What the exercise asks
Return each entry word for word and skip its pictures.

☆ ☆ ☆ ☆ ☆

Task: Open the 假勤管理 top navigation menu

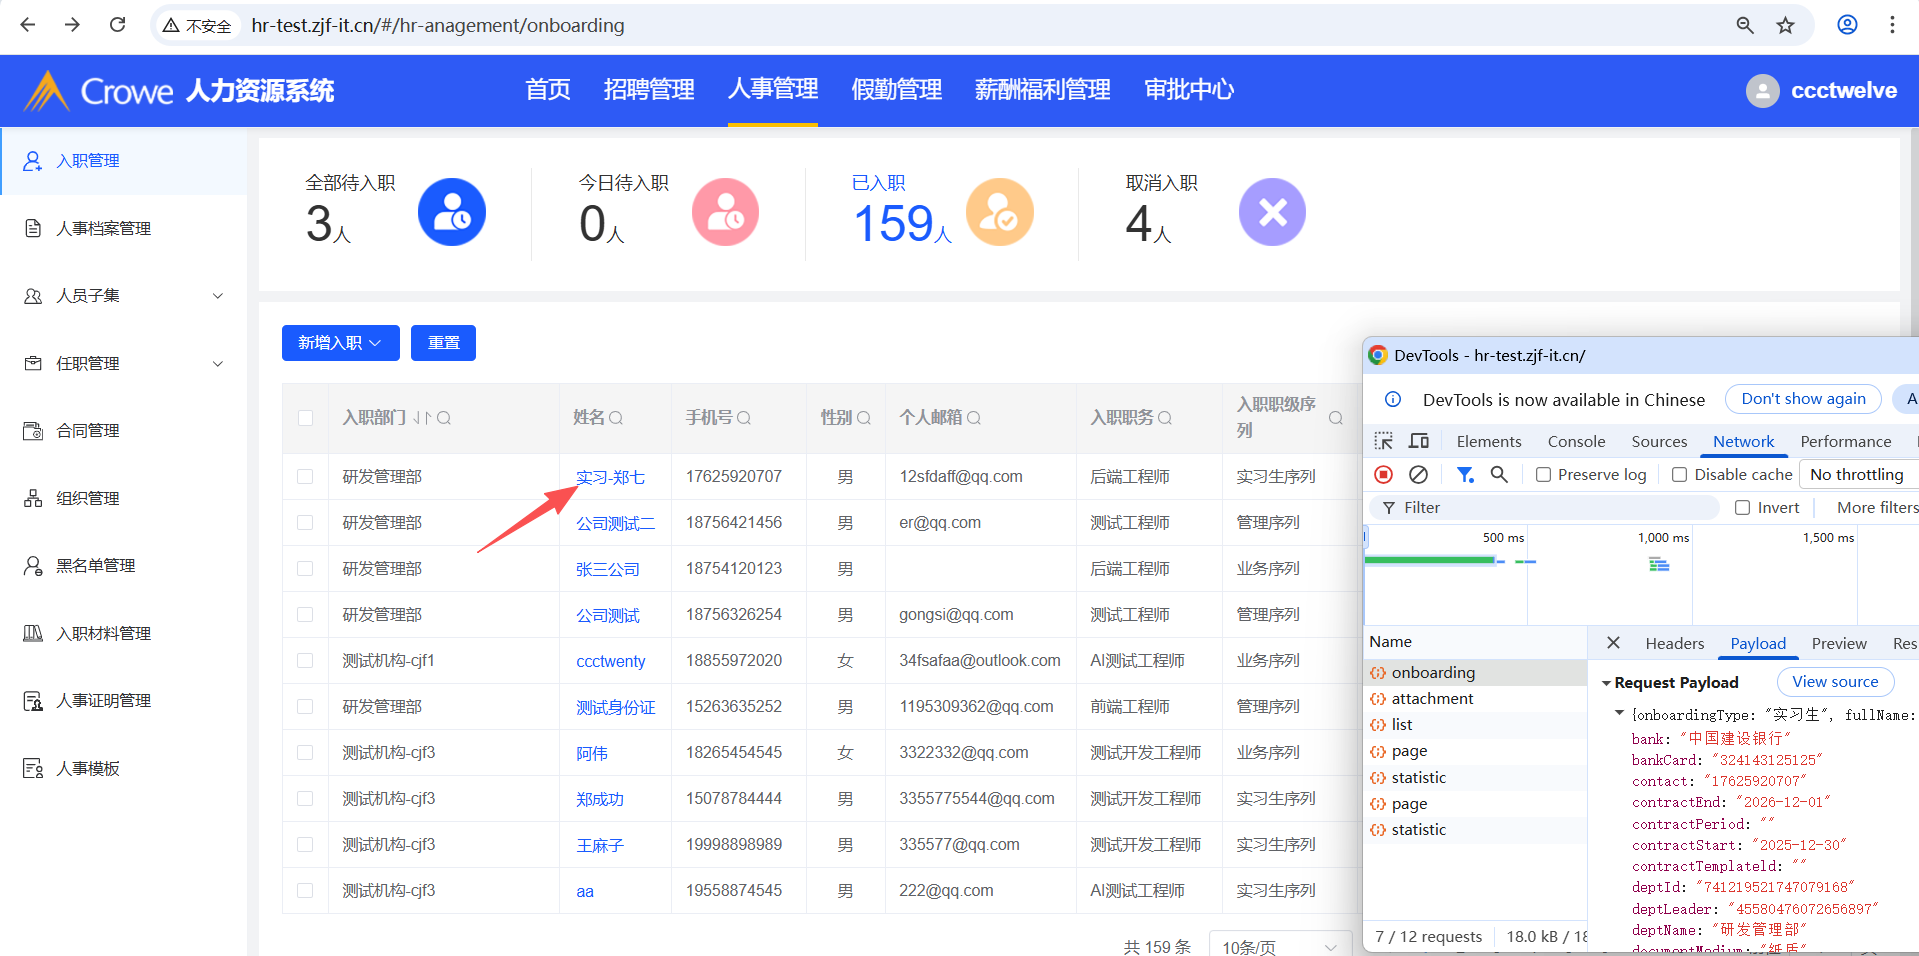Action: [x=896, y=90]
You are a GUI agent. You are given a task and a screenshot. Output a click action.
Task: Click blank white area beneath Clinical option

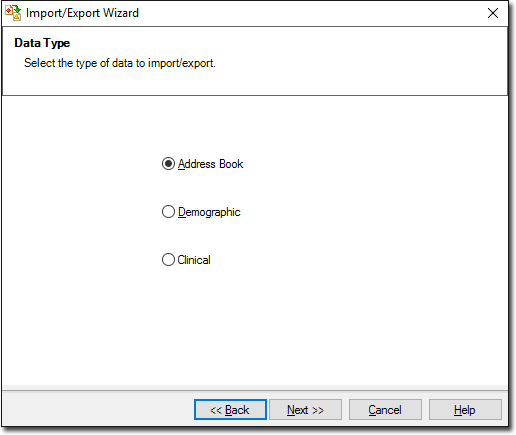tap(253, 327)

☆ ☆ ☆ ☆ ☆

Response box
Task: Open the 假勤管理 top navigation menu

Action: [x=896, y=90]
You are a GUI agent. You are given a task and a screenshot. Output a click action.
Task: Click blank white area beneath Clinical option

tap(253, 327)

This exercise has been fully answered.